I’ve been talking about carbonara a lot lately. It has come up in conversation no fewer than six times today with friends, family and clients. I’ve always been a fan of this dish in which pasta is tossed with egg yolk (and sometimes albumen), pecorino cheese, guanciale and black pepper, but 2010 was a record-setting year for my carbonara consumption–and I’m not doing to shabby in 2011, either. After a serious
obsessing research, I’ve found the three carbonara dishes every visitor to Rome should try. If the average visit lasts three nights, that’s more than enough time to taste them and leaves time for other must-eats like pizza by the slice at Pizzarium, gelato at Claudio Torce’, and fried starters at Nonna Betta. Here are the results of my great carbonara quest, in no particular order:
Da Danilo (Via Petrarca 13, Esquilino): a very dry version of carbonara made with spaghetti, pancetta*, egg yolk, and black pepper. The pasta is served in a compact tangle of spaghetti strands and garnished with a crisp piece of pancetta (not guanciale). In the summer, a variation with zucchini and saffron is also served.

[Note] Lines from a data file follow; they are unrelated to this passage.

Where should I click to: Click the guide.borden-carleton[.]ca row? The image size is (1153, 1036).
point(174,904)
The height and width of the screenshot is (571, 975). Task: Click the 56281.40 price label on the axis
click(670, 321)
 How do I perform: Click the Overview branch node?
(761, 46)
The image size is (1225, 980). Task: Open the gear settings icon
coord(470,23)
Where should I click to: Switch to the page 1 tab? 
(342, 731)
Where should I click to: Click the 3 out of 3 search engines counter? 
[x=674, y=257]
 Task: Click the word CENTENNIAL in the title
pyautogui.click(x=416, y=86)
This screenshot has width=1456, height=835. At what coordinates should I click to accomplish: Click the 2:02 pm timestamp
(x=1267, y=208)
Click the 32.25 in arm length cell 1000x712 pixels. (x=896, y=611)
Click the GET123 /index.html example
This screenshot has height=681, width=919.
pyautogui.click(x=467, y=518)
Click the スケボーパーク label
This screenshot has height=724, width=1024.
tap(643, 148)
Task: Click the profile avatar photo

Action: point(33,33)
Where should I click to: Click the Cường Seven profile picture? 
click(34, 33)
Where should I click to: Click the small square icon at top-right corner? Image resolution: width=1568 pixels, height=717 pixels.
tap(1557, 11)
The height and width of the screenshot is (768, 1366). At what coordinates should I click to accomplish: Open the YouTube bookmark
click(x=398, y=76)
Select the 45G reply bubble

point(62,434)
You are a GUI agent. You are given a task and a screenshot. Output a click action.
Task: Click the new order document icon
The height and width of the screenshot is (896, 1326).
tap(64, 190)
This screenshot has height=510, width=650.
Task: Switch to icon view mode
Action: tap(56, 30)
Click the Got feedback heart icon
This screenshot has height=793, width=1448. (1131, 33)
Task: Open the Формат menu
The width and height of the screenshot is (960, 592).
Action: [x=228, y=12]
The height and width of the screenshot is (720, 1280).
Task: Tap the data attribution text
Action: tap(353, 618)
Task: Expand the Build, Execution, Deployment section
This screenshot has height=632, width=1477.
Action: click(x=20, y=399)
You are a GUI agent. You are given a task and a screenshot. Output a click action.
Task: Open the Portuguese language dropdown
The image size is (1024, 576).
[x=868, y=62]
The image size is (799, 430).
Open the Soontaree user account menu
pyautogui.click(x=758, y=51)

Roscioli (Via dei Giubbonari, Campo): This “branded” gourmet version of the Roman classic is made with Verrigni‘s thick spaghetti, guanciale* from Monte Conero, Paolo Parisi eggs, Rimbas malesiano black pepper (recognized by Slow Food), pecorino romano, and pecorino from Moliterno. The guanciale is crispy and cubed, the cheese is pungent, pepper aromatic, and pasta fragrant. The Parisi eggs are the least noticeable (and therefore least necessary) luxury item in this carbonara and could easily be substituted with something less absurd, though they are an essential part of the name-dropping penchant of this heart stopping dish.
L’Arcangelo (Via GG Belli, Prati): Verrigni’s rigatoni are tossed with egg yolk, mature guanciale, and toasted ground black pepper (sometimes this is omitted). The eggs aren’t designer, just those supplied by Fortunato Longino in the Prati Market (box 67) You can find the recipe (in Italian) here. Simple, saucy and silky, the short pasta adds a new dimension to the must eat Roman dish.
Order a bottle of Marco Carpinetti’s Cori Bianco “Capolemole” and you’re good to go.
*mistranslated as bacon on the menu–this is unsmoked cured pork belly; I don’t think Da Danilo doesn’t has an English menu!